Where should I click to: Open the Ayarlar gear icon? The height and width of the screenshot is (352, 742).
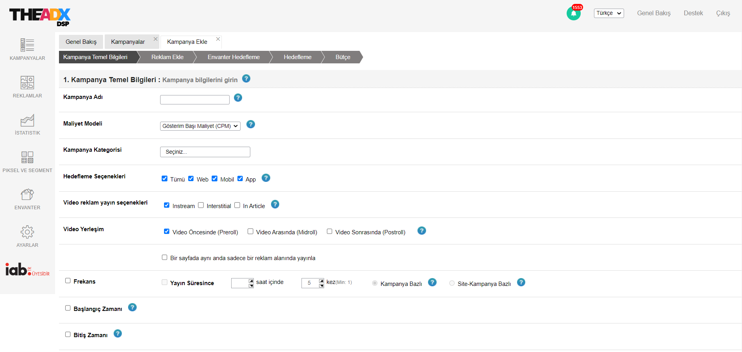pos(27,232)
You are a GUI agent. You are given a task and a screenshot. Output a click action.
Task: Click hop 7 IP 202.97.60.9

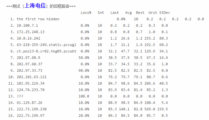point(28,58)
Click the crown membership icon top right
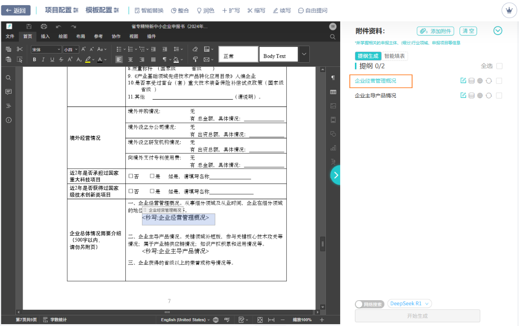Image resolution: width=519 pixels, height=326 pixels. click(509, 10)
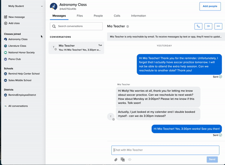Go to the Calls tab
The image size is (225, 165).
tap(117, 16)
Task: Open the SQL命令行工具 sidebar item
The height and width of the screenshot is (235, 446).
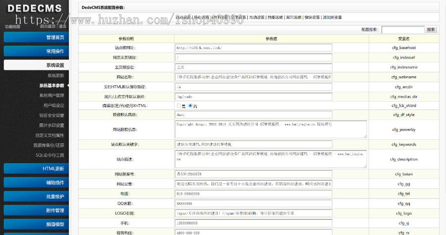Action: click(50, 155)
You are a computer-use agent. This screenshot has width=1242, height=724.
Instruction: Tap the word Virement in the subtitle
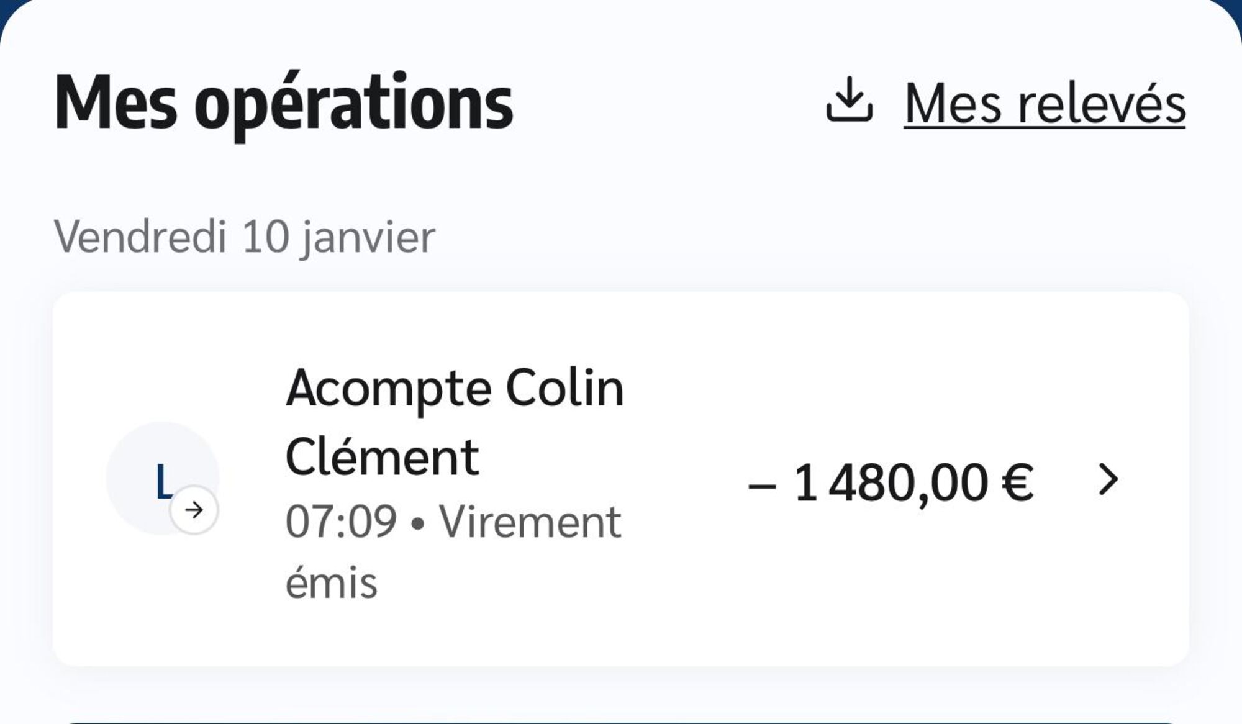(x=530, y=522)
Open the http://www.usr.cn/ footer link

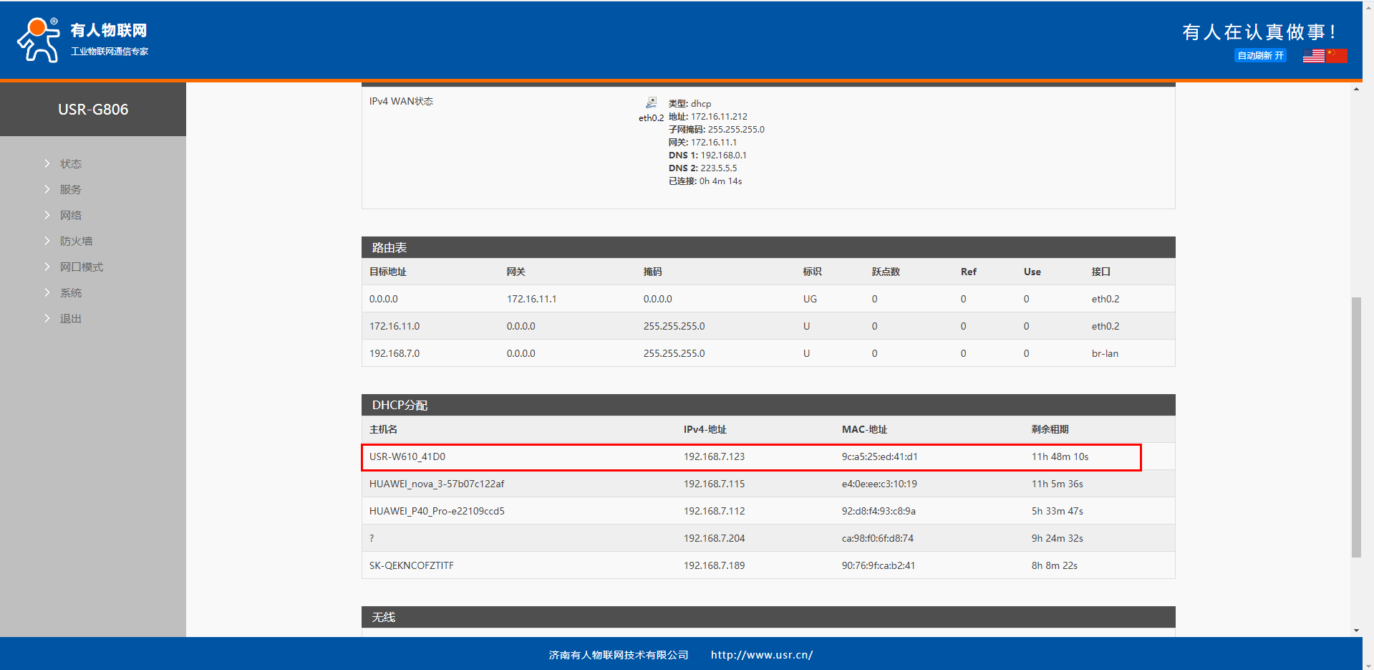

* * * * *

> [WHAT YOU SHOULD DO] Give the number of lines that hold the word "agent" in these records, with nothing added.

> [SOLUTION FOR THIS EXERCISE] 2